In order to bridge the existing semantic gap, information should be indexed according to the users expectations, allowing tsearch engines to find suitable data matching users requirements. To allow users to submit complex queries such as the one cited above, we argue that the entire conference information refered by OHLA (cOnference High-Level informAtion), should be used to enrich video recording indexing. In our work OHLA refers to the entire information related to a conference: the video recording of the talk with all the information we can extract from its content (video segmentation, keywords, topics, etc.), the presentation of the talk (ppt, pdf, etc.), the speaker and attendee information (name, organization he/she belongs to it, publication), the administrative information (conference planning, logistics, etc.), the related demos, the related events, etc.. OHLA information is generated all along conference life cycle. Such information can be automatically or manually extracted and used to provide higher video content indexing from a user semantic point of view. Thus, OHLA can bridges the semantic gap. Manual annotation, is accurate because the description is based on human perception of the semantic content of the video. Unfortunately, manual annotation is a labor, intensive, time-consuming and tedious process especially with the exponentially growth of the video collection. Automatic annotation, as stated above, often lacks of the semantic dimension users need when searching for information. Semiautomatic approach reduces the burden of the manual annotation by combining the manual approach to the automatic one.

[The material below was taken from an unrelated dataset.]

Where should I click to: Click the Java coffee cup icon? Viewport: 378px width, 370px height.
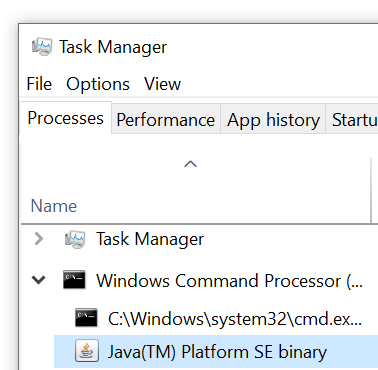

To address the issue of video content description several standards and annotation formats have been defined (MPEG-7, RDF, etc.). As a consequence data is annotated using heterogeneous formats, complicating even further the process of information retrieval.
Several works have been carried out to improve multimedia information retrieval by focusing on either the issue of video content description or heterogeneous metedata format. What is currently missing, is an integrated system that jointly considers these two issues in order to provide efficient information retrieval. Based on this observation, this thesis work presents CALIMERA (Conference Advanced Level Information ManagEment & RetrievAl) an integrated framework for content and context based video retrieval, based on HELO (High-level modEL Ontology) an integrated conference ontology model that models the Conference Integration Information.
-CALIMERA framework global view-

[1] Andrew P. G., Ph.D. thesis, Queen Mary, University of London, 2006.
[2] Ying Liua and al., “A survey of content-based image retrieval ith high-level semantics,” Sciences direct, Pattern recognition, 2007, pp. 262–282.
[3] I.L. Coman I.K. Sethi, “Mining association rules between low-level image features and high-level concepts,” SPIE Data Mining and Knowledge Discovery, 2001, vol. 3, pp. 279–290.
[4] Jonathon S. and al, “Bridging the semantic gap in multimedia information retrieval,” 2006.